Olivia Forms a Band by Ian Falconer
Gender Diversity: Female protagonist and mother; inattentive/non-speaking father and siblings
Ethnic Diversity: Not applicable
Challenging Language: none
Themes to Discuss: bad behavior, selfishness vs. sharing, wearing makeup, lack of attention / capriciousness, potty shaming
I don’t believe in reading toddlers books that model bratty behavior without emphasizing choices and consequences, nor in incoherent books that exist just for silly punchlines. Olivia plainly fails both my litmus tests.
This spunky little pig would like to form her own band to accompany a fireworks show. Unfortunately, Olivia’s schtick is behaving terribly save for brief breaks where her shrill mother (or the art itself) chastises her for her most inoffensive behavior, like being choosy about her socks or needing to go to the bathroom. The exchange where Olivia puts on make-up is the oddest one. Yes, Olivia is likely too young for her beautiful red lipstick, but mother’s anger doesn’t seem to fit the misbehavior. (And, isn’t that “glop” her lipstick?)
EV really liked this book since it involved a little girl playing instruments, but I was annoyed by something on almost every page.

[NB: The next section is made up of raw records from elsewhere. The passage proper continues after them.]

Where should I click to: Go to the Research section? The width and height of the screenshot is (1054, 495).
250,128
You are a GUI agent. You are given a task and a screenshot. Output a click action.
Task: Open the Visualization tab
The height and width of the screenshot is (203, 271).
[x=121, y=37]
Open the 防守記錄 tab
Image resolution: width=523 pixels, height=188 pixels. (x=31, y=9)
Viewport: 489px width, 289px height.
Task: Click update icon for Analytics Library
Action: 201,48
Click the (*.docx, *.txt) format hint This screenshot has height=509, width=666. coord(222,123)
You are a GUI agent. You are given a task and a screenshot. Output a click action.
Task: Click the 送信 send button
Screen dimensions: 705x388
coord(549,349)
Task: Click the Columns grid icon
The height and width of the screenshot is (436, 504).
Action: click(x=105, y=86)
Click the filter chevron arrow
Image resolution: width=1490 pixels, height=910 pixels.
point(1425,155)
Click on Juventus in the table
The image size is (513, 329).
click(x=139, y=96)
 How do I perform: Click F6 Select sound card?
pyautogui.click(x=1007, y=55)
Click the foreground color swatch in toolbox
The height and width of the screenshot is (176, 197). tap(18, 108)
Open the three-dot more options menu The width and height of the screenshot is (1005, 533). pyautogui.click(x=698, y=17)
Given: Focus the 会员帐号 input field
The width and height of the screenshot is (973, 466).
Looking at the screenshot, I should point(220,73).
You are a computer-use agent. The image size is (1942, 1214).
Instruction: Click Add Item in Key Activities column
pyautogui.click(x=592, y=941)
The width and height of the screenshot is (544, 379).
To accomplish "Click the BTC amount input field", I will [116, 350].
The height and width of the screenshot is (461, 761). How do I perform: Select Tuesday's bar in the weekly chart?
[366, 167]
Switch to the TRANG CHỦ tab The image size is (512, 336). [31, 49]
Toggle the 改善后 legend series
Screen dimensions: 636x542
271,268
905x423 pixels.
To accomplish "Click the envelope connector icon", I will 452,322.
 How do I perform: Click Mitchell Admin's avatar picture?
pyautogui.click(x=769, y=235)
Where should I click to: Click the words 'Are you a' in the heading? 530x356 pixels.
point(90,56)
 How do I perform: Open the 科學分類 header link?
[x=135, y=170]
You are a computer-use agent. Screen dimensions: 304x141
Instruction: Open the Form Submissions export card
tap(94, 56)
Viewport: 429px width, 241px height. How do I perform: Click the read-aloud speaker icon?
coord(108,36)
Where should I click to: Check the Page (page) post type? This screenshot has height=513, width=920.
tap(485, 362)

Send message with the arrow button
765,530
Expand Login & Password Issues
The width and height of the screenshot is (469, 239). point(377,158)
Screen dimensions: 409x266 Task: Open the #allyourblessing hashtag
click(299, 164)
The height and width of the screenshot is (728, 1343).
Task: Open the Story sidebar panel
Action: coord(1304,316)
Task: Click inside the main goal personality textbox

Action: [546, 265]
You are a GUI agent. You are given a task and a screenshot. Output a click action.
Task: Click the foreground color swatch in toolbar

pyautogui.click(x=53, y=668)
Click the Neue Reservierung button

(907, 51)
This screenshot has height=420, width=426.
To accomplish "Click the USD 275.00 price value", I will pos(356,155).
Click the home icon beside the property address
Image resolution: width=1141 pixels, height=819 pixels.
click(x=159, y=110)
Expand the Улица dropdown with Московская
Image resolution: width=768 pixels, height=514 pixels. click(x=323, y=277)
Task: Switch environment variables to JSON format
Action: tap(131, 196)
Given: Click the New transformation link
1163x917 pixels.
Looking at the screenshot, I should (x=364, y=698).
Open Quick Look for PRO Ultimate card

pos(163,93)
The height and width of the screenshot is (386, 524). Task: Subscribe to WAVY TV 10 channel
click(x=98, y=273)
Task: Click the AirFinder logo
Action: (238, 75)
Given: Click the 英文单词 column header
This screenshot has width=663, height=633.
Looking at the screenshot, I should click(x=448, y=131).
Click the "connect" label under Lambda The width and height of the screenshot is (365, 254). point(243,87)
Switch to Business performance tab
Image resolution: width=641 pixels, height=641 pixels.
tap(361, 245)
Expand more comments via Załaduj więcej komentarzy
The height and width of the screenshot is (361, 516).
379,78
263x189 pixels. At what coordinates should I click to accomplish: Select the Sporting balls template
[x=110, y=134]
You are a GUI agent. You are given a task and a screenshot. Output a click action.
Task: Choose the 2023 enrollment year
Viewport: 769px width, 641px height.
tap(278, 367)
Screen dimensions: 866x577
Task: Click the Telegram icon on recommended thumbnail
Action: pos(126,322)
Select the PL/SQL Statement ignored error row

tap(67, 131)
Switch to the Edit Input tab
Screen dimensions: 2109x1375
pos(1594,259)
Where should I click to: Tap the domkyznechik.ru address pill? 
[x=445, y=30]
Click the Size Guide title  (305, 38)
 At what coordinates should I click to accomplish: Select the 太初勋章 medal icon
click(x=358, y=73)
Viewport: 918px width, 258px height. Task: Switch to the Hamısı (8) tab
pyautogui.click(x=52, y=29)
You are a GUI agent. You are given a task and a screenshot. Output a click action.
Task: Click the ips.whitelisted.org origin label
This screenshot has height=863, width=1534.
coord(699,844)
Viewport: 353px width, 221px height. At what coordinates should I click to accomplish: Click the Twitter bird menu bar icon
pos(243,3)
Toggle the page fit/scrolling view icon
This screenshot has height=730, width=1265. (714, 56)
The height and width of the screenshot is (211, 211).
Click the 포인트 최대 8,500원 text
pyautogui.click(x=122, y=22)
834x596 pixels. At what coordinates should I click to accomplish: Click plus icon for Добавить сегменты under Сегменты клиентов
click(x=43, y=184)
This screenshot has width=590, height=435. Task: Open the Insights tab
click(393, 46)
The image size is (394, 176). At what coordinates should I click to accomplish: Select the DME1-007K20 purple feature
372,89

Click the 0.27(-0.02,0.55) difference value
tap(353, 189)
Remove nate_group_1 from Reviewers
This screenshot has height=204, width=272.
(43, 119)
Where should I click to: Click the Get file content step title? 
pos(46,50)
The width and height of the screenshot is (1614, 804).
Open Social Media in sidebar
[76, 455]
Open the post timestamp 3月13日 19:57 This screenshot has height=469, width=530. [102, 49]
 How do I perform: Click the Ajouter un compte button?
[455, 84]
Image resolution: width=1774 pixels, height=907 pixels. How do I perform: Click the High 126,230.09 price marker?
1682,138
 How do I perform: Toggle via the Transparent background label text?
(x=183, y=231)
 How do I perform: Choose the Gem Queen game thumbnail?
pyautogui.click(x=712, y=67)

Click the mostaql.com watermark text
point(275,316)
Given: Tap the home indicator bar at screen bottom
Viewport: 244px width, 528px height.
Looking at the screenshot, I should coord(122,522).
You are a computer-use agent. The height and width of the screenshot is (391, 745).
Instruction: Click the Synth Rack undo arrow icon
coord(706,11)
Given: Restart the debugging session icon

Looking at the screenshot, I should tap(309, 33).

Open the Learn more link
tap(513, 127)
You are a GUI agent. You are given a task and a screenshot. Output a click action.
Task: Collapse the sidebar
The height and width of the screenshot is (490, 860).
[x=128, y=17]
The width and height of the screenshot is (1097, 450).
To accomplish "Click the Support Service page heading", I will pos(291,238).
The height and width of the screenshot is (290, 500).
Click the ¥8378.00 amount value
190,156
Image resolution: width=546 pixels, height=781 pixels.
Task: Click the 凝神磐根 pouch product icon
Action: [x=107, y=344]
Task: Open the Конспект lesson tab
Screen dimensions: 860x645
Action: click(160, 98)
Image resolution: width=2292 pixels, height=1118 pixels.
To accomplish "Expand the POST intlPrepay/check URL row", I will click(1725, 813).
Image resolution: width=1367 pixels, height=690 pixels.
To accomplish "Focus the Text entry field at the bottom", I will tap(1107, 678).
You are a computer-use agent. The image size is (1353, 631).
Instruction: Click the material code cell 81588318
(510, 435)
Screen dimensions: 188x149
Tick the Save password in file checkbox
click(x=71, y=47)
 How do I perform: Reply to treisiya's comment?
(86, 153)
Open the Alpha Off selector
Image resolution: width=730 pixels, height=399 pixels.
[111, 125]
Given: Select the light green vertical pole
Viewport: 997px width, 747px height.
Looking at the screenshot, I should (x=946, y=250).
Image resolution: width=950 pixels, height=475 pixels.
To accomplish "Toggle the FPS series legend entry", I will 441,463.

Past that, there’s just no point to this story – Olivia makes herself into an awesome one-piglet-band by brusquely stealing things from other family members and then abruptly discards her plans for no reason, leaving all of their possessions discarded on the floor. Yes, we get “And they were beautiful,” about the fireworks, but that’s hardly a payoff of why it was a good idea to leave the instruments at home. Basically, the entire plot is forgotten until it becomes a punchline about Olivia not cleaning up her toys on the last page.
I’ve grown less surprised when the characters who’ve merited series of books and other merchandise tend to be the most annoying or problematic, and Olivia is no exception.
Also, the page of a smiling Olivia wearing lipstick collaged to include real human teeth is terrifying. And, finally, a fold-out page of simple sheet music is hardly warranting the extra production – and it was dull to play ( in this household we play all legible sheet music that’s incidentally pictured in our books).